As often happens, some considerable amount of time has elapsed for which I’ve failed to account. Chock it up to negligence, forgetfulness, or just plain laziness. In brief, these past few months I have managed to accomplish a few more or less important things like completing my first year of college and, well, that’s about it. After a few weeks of being home I’ve fallen into a schedule of waking up no earlier than 10:15 a.m. and retiring only after 1:30 a.m. I wouldn’t call it the most efficient paradigm, but it does offer pleasure in that my lifestyle seems to resemble the luxury and intrigue of the 1920s socialite more and more every day. All that’s lacking are the extravagant dressing and evening gowns and the overabundance of alcohol. And the handful of handsome suitors to take me out for a night on the town. Is it really so much to ask?
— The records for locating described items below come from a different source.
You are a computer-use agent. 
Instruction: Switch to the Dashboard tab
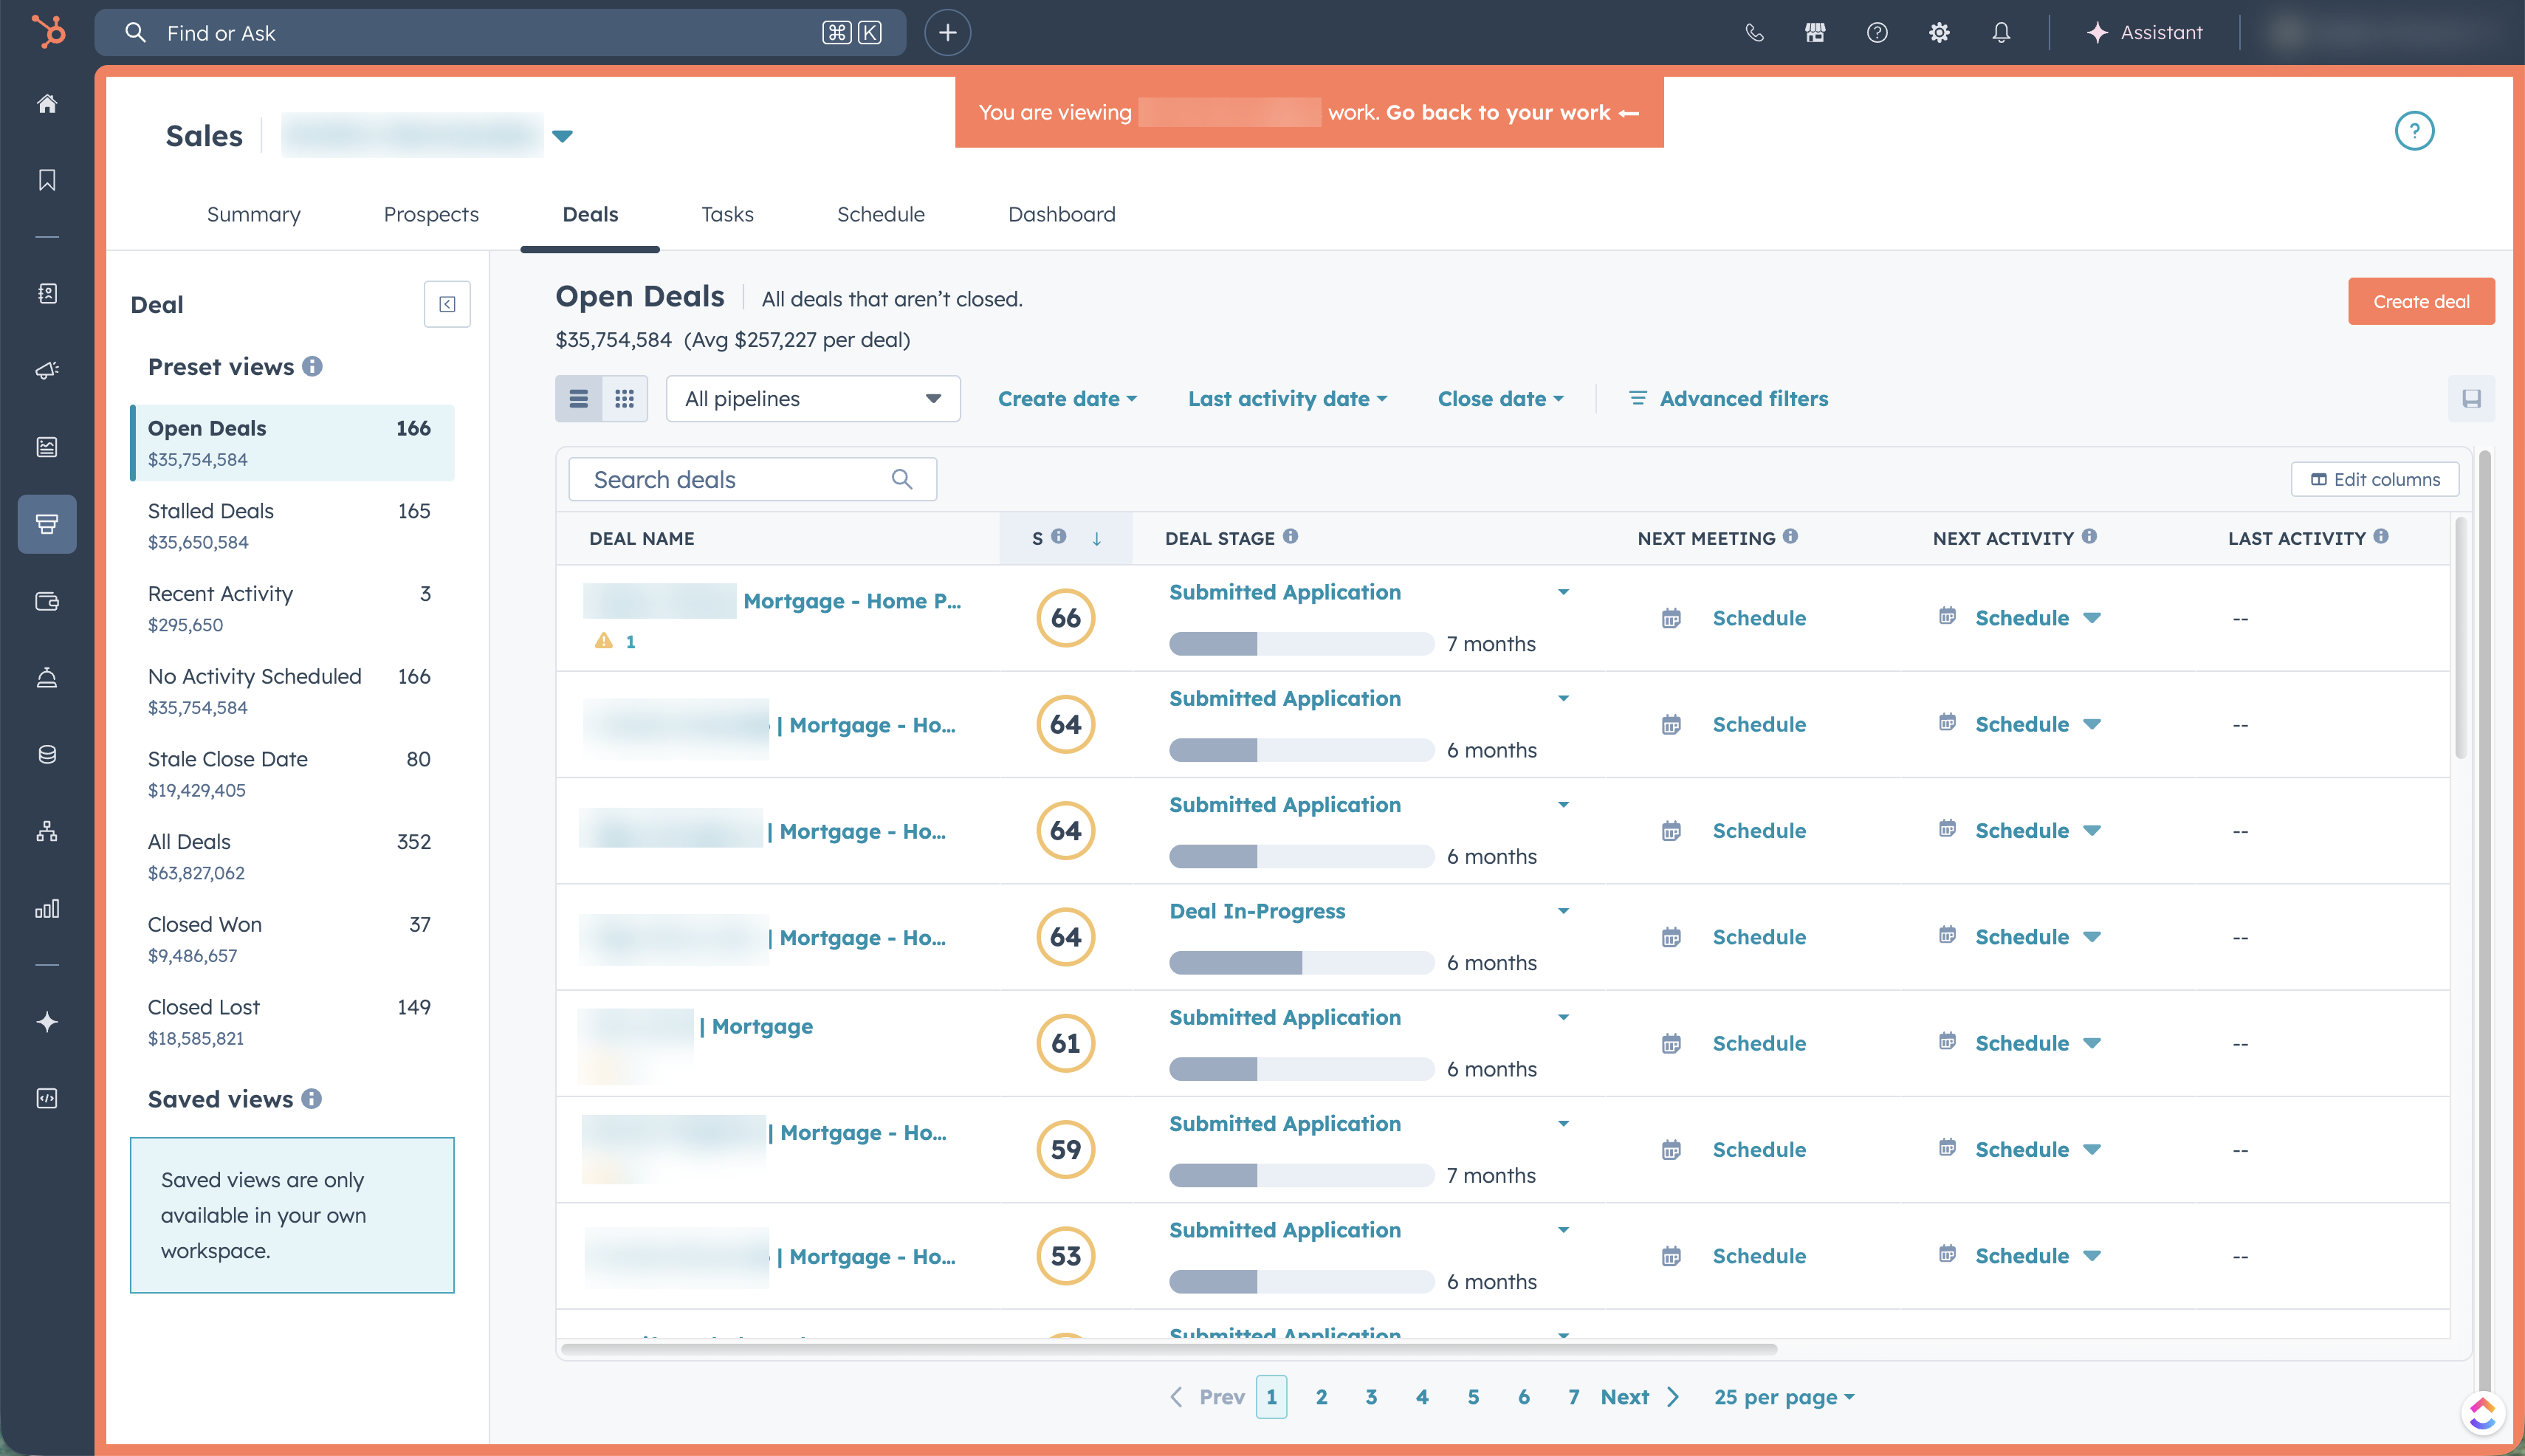(1061, 214)
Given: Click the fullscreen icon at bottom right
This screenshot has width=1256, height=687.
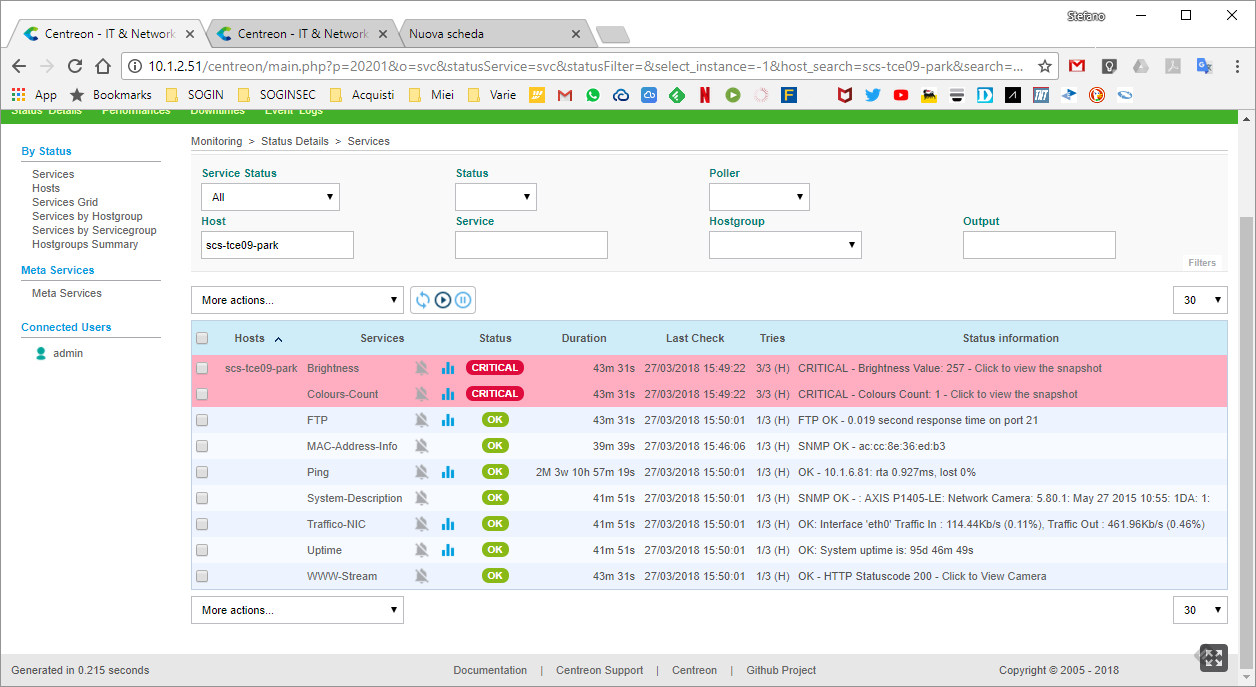Looking at the screenshot, I should [1212, 657].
These days I’m also suffering mild frustration owing to a lack of close physical contact with other people. Now, I’m very an acknowledge-others’-personal-space kinda gal, but sometimes I just have the urge to be in very close proximity with others. And not under any spectacular circumstances. Sitting side-by-side with someone whose arm lightly presses against mine –that’s all it takes. Maybe that’s sounding desperate and pathetic, but it’s just how I feel.
So, with 8 minutes remaining ’til the third hour I’m going to call it a night.